Exercise prompt:
Would you return the entries below word for word?

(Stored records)
════════════════════
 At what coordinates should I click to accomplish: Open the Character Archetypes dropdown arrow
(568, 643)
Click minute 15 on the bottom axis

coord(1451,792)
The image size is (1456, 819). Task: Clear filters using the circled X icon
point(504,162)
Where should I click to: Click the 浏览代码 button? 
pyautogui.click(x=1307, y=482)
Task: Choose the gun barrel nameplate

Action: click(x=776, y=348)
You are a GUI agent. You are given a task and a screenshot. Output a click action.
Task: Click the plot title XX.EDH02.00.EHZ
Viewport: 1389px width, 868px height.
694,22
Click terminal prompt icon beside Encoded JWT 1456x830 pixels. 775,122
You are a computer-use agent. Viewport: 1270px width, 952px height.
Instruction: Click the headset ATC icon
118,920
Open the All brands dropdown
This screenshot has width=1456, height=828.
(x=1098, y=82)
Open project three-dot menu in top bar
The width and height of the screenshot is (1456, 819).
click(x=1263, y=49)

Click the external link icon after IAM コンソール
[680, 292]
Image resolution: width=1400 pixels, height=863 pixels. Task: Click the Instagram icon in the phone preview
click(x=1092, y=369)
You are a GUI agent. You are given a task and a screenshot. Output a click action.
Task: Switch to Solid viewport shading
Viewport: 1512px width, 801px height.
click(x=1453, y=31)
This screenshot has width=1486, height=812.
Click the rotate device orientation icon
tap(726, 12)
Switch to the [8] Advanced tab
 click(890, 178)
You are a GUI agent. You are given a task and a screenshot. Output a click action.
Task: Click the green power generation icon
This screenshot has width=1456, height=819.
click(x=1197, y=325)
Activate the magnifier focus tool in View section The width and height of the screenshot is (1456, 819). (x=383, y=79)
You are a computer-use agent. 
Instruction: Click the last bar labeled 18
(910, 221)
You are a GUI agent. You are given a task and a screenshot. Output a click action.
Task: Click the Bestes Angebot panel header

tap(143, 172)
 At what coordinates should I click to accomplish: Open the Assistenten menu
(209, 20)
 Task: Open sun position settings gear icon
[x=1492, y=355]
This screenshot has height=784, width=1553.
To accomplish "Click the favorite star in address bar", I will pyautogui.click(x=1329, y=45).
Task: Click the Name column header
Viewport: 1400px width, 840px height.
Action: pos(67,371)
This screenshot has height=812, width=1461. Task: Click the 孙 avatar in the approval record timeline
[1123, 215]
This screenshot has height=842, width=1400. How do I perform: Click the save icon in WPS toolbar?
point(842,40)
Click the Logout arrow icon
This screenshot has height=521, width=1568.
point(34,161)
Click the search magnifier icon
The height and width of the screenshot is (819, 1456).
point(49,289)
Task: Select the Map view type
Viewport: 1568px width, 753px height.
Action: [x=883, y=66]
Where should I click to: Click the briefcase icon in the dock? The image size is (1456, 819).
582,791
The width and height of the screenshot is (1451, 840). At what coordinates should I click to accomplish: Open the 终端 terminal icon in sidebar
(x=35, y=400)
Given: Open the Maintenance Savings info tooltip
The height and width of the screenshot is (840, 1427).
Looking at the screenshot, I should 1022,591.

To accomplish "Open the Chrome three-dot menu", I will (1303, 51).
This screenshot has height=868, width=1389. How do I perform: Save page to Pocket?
════════════════════
Task solution:
 At what coordinates should I click to accomplish: Open the Character Archetypes dropdown arrow
(568, 643)
Click minute 15 on the bottom axis

coord(1451,792)
The image size is (1456, 819). Task: Clear filters using the circled X icon
point(504,162)
Where should I click to: Click the 浏览代码 button? 
pyautogui.click(x=1307, y=482)
Task: Choose the gun barrel nameplate

Action: click(x=776, y=348)
You are a GUI agent. You are given a task and a screenshot. Output a click action.
Task: Click the plot title XX.EDH02.00.EHZ
Viewport: 1389px width, 868px height.
694,22
Click terminal prompt icon beside Encoded JWT 1456x830 pixels. 775,122
You are a computer-use agent. Viewport: 1270px width, 952px height.
Instruction: Click the headset ATC icon
118,920
Open the All brands dropdown
This screenshot has width=1456, height=828.
(x=1098, y=82)
Open project three-dot menu in top bar
The width and height of the screenshot is (1456, 819).
click(x=1263, y=49)

Click the external link icon after IAM コンソール
[680, 292]
Image resolution: width=1400 pixels, height=863 pixels. Task: Click the Instagram icon in the phone preview
click(x=1092, y=369)
You are a GUI agent. You are given a task and a screenshot. Output a click action.
Task: Switch to Solid viewport shading
Viewport: 1512px width, 801px height.
click(x=1453, y=31)
This screenshot has width=1486, height=812.
Click the rotate device orientation icon
tap(726, 12)
Switch to the [8] Advanced tab
 click(890, 178)
You are a GUI agent. You are given a task and a screenshot. Output a click action.
Task: Click the green power generation icon
This screenshot has width=1456, height=819.
click(x=1197, y=325)
Activate the magnifier focus tool in View section The width and height of the screenshot is (1456, 819). (x=383, y=79)
You are a computer-use agent. 
Instruction: Click the last bar labeled 18
(910, 221)
You are a GUI agent. You are given a task and a screenshot. Output a click action.
Task: Click the Bestes Angebot panel header

tap(143, 172)
 At what coordinates should I click to accomplish: Open the Assistenten menu
(209, 20)
 Task: Open sun position settings gear icon
[x=1492, y=355]
This screenshot has height=784, width=1553.
To accomplish "Click the favorite star in address bar", I will pyautogui.click(x=1329, y=45).
Task: Click the Name column header
Viewport: 1400px width, 840px height.
Action: pos(67,371)
This screenshot has height=812, width=1461. Task: Click the 孙 avatar in the approval record timeline
[1123, 215]
This screenshot has height=842, width=1400. How do I perform: Click the save icon in WPS toolbar?
point(842,40)
Click the Logout arrow icon
This screenshot has height=521, width=1568.
point(34,161)
Click the search magnifier icon
The height and width of the screenshot is (819, 1456).
point(49,289)
Task: Select the Map view type
Viewport: 1568px width, 753px height.
Action: [x=883, y=66]
Where should I click to: Click the briefcase icon in the dock? The image size is (1456, 819).
582,791
The width and height of the screenshot is (1451, 840). At what coordinates should I click to accomplish: Open the 终端 terminal icon in sidebar
(x=35, y=400)
Given: Open the Maintenance Savings info tooltip
The height and width of the screenshot is (840, 1427).
Looking at the screenshot, I should 1022,591.

To accomplish "Open the Chrome three-dot menu", I will (1303, 51).
This screenshot has height=868, width=1389. How do I perform: Save page to Pocket?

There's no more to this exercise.